For one thing, the Chinese Web is so crowded, and the haves and have nots are incredibly lopsided. Distribution is becoming an expensive challenge and tie ups with companies like Baidu or Tencent can represent massive synergies and upsides for good, profitable Web companies having a hard time breaking out into the mass market.

And the heady prices of some of the Chinese giants will put pressure on the companies to show new areas for growth, something that gets harder and harder for these companies by the simple law of large numbers. Meanwhile those big Chinese Web giants just have staggering amounts of cash. Investor pressure is going to mount to do something with it, and as the markets stay volatile for Chinese Internet IPOs, those deals are going to start to look more attractive….at some point.

Qunar is taking a step half-way in that direction by taking the investment from Baidu, and Zhuang expects more companies could start following its playbook.

Qunar is by all accounts doing well: It’s been profitable since last year, its growth is at least doubling every year, and it is still on the IPO track. It’s raised just $27 million over six years and only spent $6 million of that, focusing on profits and revenues from the beginning like many Chinese Web companies.

But online travel is still a niche market in China. A deeper look at the market shows why calling Ctrip the “Expedia of China” or Qunar “the Kayak of China” is an inherently flawed analogy. It also shows why Qunar needs the power of Baidu’s distribution more than it really needs Baidu’s cash.

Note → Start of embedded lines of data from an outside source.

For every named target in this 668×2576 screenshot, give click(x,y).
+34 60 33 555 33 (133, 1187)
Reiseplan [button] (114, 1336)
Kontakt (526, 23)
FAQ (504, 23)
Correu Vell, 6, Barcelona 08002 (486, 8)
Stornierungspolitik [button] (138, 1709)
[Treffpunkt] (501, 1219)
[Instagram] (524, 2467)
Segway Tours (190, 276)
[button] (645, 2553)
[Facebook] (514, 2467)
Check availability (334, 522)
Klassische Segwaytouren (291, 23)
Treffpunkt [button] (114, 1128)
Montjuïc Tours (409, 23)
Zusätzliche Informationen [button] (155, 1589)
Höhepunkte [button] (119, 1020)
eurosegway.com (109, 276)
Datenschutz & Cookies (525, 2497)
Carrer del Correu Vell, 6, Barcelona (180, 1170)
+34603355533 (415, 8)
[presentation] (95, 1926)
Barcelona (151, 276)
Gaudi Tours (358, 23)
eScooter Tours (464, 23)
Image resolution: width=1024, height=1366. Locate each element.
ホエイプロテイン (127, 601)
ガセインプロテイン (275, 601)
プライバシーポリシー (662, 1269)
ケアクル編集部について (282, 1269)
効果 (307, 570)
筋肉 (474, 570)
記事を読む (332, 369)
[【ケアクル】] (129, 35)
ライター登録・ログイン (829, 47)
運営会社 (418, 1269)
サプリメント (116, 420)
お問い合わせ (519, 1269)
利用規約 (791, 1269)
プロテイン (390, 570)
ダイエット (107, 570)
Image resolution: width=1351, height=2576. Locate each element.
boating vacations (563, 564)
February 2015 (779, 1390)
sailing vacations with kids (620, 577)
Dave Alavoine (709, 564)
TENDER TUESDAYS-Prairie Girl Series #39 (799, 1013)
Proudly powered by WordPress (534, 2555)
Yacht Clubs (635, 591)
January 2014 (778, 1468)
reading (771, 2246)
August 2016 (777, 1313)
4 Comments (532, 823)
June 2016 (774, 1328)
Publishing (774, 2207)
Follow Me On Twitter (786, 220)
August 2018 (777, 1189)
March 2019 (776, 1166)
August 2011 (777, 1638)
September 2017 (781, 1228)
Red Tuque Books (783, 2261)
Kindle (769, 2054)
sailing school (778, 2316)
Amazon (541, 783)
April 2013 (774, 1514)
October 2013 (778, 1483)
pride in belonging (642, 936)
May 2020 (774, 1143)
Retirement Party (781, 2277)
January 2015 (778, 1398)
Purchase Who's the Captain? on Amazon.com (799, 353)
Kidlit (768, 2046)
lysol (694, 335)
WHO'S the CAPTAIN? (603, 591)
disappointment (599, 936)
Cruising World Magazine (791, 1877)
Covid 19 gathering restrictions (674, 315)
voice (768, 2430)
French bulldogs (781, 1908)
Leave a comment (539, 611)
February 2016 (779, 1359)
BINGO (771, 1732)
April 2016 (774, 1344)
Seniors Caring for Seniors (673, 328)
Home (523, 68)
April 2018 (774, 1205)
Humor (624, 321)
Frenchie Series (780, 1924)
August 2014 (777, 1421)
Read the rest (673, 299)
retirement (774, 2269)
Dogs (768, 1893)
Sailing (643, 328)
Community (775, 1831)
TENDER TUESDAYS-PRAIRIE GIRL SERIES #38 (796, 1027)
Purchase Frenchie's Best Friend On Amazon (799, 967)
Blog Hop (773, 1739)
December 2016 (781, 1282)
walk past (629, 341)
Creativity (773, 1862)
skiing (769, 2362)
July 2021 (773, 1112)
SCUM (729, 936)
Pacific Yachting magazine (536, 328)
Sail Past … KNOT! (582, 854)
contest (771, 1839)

Only 8% of people book travel online, versus 35%-50% in the US, depending on what category of travel we’re talking about. And unlike the early days of online travel agencies in the US where an oligarchy of sites divvied up the market, Ctrip consumes the bulk of China’s online travel pie. What’s more: Ctrip isn’t really a great analog to Expedia or Travelocity because 70% of its business goes through call centers; only 30% of its business is truly booked online.

Qunar started out in 2005 to be the “Kayak of China,” but has substantially changed its model, because the online inventory just isn’t there yet in China the way it is in the US. “The airlines just started their online initiatives recently and the percentage is still low,” he says. “Most hotels do not have a central reservation system yet. There is no legacy system the way there was in the US.”

Not only did Qunar have to painstakingly build its own complex database of deals, routes and prices, but one of Qunar’s main businesses is giving hotels and airlines a software-as-a-service booking engine so that they’ll actually have the kind of results to aggregate and search that Kayak was able to take for granted. “It’s painful, but it gives us a more and more unique barrier to other entrants,” Zhuang says.

The flipside to the pain is a massive greenfield opportunity to build better travel engines and consumer experiences from the ground up in China. When modern Internet companies are the ones giving hotels and airlines the reservation engines, they’re likely easier to connect with online systems. “Sometimes being behind is a good thing. We have no legacy systems and we can do everything from scratch,” Zhuang says.

But calling Qunar an OpenTable for travel isn’t quite right either because it doesn’t charge for the software. It doesn’t make money off of transactions fees either.  Eighty percent of its revenues come from pay-per-click ads, and another 15% comes from display ads. This may be the biggest distinction from other online travel players: Essentially Qunar is a media company, not an ecommerce or software company at all. Like TripAdvisor, it has aggregated thousands of consumer reviews to help consumers make decisions. The company makes money off of advertising against that content and its search results.

Given that, the deal with Baidu makes a bit more sense to Western eyes. There’s no media company on earth that can’t benefit from a torrent of eyeballs from a major portal. (Even a laggard. Just ask TechCrunch, post AOL deal.) No doubt startups in the same profitable-but-needs-more-distribution phase will be watching this partnership closely to see if those always promised synergies are actually there.